| TASK DETAILS |
Give every line of the listing back, exactly as written.

| MATERIAL SHOWN |
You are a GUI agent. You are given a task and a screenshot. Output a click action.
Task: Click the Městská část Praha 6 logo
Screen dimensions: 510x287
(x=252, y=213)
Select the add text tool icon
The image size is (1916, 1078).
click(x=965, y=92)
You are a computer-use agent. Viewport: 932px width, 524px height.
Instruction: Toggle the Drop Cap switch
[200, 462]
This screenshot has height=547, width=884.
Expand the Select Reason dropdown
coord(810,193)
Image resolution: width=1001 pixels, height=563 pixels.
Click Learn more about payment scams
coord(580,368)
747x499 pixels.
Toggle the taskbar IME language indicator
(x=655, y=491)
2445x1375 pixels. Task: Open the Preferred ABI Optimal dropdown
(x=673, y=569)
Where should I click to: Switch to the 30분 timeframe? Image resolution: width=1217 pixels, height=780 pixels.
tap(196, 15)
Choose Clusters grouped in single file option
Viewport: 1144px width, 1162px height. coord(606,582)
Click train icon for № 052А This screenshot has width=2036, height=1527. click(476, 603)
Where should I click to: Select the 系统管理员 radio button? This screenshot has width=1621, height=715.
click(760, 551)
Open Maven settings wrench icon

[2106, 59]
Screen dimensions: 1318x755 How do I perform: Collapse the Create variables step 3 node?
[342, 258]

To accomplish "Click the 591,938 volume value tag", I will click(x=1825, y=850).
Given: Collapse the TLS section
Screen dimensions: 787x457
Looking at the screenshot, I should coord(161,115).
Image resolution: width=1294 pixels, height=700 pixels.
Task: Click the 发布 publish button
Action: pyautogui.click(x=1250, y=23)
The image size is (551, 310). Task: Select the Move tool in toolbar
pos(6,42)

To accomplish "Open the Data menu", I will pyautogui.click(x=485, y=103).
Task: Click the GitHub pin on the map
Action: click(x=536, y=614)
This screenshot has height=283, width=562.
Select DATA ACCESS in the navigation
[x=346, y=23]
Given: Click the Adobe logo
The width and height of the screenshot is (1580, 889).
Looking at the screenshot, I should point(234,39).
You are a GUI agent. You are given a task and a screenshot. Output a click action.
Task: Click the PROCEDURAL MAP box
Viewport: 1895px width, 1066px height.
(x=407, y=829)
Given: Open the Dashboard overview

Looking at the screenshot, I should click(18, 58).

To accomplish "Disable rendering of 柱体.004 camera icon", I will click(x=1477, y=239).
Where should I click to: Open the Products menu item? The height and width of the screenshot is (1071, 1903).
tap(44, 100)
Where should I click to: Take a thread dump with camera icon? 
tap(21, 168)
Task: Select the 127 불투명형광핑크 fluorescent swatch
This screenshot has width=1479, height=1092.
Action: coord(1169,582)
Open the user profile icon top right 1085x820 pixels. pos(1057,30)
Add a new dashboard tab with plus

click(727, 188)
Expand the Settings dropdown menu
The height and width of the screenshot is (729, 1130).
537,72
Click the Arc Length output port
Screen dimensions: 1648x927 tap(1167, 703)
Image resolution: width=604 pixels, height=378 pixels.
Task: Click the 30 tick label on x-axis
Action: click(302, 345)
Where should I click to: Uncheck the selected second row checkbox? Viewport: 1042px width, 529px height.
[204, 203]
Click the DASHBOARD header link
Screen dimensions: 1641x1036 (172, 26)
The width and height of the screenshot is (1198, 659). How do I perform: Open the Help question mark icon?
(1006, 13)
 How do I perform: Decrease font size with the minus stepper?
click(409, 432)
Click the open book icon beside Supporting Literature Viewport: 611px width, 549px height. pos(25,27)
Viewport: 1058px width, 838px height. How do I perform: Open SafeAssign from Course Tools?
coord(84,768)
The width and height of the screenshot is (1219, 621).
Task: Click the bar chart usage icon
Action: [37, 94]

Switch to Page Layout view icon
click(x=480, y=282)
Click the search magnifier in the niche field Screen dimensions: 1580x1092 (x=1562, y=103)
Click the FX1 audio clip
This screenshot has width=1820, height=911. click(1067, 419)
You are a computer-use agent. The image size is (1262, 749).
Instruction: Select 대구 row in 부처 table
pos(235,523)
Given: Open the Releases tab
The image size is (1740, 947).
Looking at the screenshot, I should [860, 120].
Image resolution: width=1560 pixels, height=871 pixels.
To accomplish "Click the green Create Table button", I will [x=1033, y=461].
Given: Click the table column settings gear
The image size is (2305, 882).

| RESPONSE |
You are a GUI agent. You are given a task and a screenshot. Output a click action.
Task: Click the Městská část Praha 6 logo
Screen dimensions: 510x287
(x=252, y=213)
Select the add text tool icon
The image size is (1916, 1078).
click(x=965, y=92)
You are a computer-use agent. Viewport: 932px width, 524px height.
Instruction: Toggle the Drop Cap switch
[200, 462]
This screenshot has height=547, width=884.
Expand the Select Reason dropdown
coord(810,193)
Image resolution: width=1001 pixels, height=563 pixels.
Click Learn more about payment scams
coord(580,368)
747x499 pixels.
Toggle the taskbar IME language indicator
(x=655, y=491)
2445x1375 pixels. Task: Open the Preferred ABI Optimal dropdown
(x=673, y=569)
Where should I click to: Switch to the 30분 timeframe? Image resolution: width=1217 pixels, height=780 pixels.
tap(196, 15)
Choose Clusters grouped in single file option
Viewport: 1144px width, 1162px height. coord(606,582)
Click train icon for № 052А This screenshot has width=2036, height=1527. click(476, 603)
Where should I click to: Select the 系统管理员 radio button? This screenshot has width=1621, height=715.
click(760, 551)
Open Maven settings wrench icon

[2106, 59]
Screen dimensions: 1318x755 How do I perform: Collapse the Create variables step 3 node?
[342, 258]

To accomplish "Click the 591,938 volume value tag", I will click(x=1825, y=850).
Given: Collapse the TLS section
Screen dimensions: 787x457
Looking at the screenshot, I should coord(161,115).
Image resolution: width=1294 pixels, height=700 pixels.
Task: Click the 发布 publish button
Action: pyautogui.click(x=1250, y=23)
The image size is (551, 310). Task: Select the Move tool in toolbar
pos(6,42)

To accomplish "Open the Data menu", I will pyautogui.click(x=485, y=103).
Task: Click the GitHub pin on the map
Action: click(x=536, y=614)
This screenshot has height=283, width=562.
Select DATA ACCESS in the navigation
[x=346, y=23]
Given: Click the Adobe logo
The width and height of the screenshot is (1580, 889).
Looking at the screenshot, I should point(234,39).
You are a GUI agent. You are given a task and a screenshot. Output a click action.
Task: Click the PROCEDURAL MAP box
Viewport: 1895px width, 1066px height.
(x=407, y=829)
Given: Open the Dashboard overview

Looking at the screenshot, I should click(18, 58).

To accomplish "Disable rendering of 柱体.004 camera icon", I will click(x=1477, y=239).
Where should I click to: Open the Products menu item? The height and width of the screenshot is (1071, 1903).
tap(44, 100)
Where should I click to: Take a thread dump with camera icon? 
tap(21, 168)
Task: Select the 127 불투명형광핑크 fluorescent swatch
This screenshot has width=1479, height=1092.
Action: coord(1169,582)
Open the user profile icon top right 1085x820 pixels. pos(1057,30)
Add a new dashboard tab with plus

click(727, 188)
Expand the Settings dropdown menu
The height and width of the screenshot is (729, 1130).
537,72
Click the Arc Length output port
Screen dimensions: 1648x927 tap(1167, 703)
Image resolution: width=604 pixels, height=378 pixels.
Task: Click the 30 tick label on x-axis
Action: click(302, 345)
Where should I click to: Uncheck the selected second row checkbox? Viewport: 1042px width, 529px height.
[204, 203]
Click the DASHBOARD header link
Screen dimensions: 1641x1036 (172, 26)
The width and height of the screenshot is (1198, 659). How do I perform: Open the Help question mark icon?
(1006, 13)
 How do I perform: Decrease font size with the minus stepper?
click(409, 432)
Click the open book icon beside Supporting Literature Viewport: 611px width, 549px height. pos(25,27)
Viewport: 1058px width, 838px height. How do I perform: Open SafeAssign from Course Tools?
coord(84,768)
The width and height of the screenshot is (1219, 621).
Task: Click the bar chart usage icon
Action: [37, 94]

Switch to Page Layout view icon
click(x=480, y=282)
Click the search magnifier in the niche field Screen dimensions: 1580x1092 (x=1562, y=103)
Click the FX1 audio clip
This screenshot has width=1820, height=911. click(1067, 419)
You are a computer-use agent. The image size is (1262, 749).
Instruction: Select 대구 row in 부처 table
pos(235,523)
Given: Open the Releases tab
The image size is (1740, 947).
Looking at the screenshot, I should [860, 120].
Image resolution: width=1560 pixels, height=871 pixels.
To accomplish "Click the green Create Table button", I will [x=1033, y=461].
Given: Click the table column settings gear
The image size is (2305, 882).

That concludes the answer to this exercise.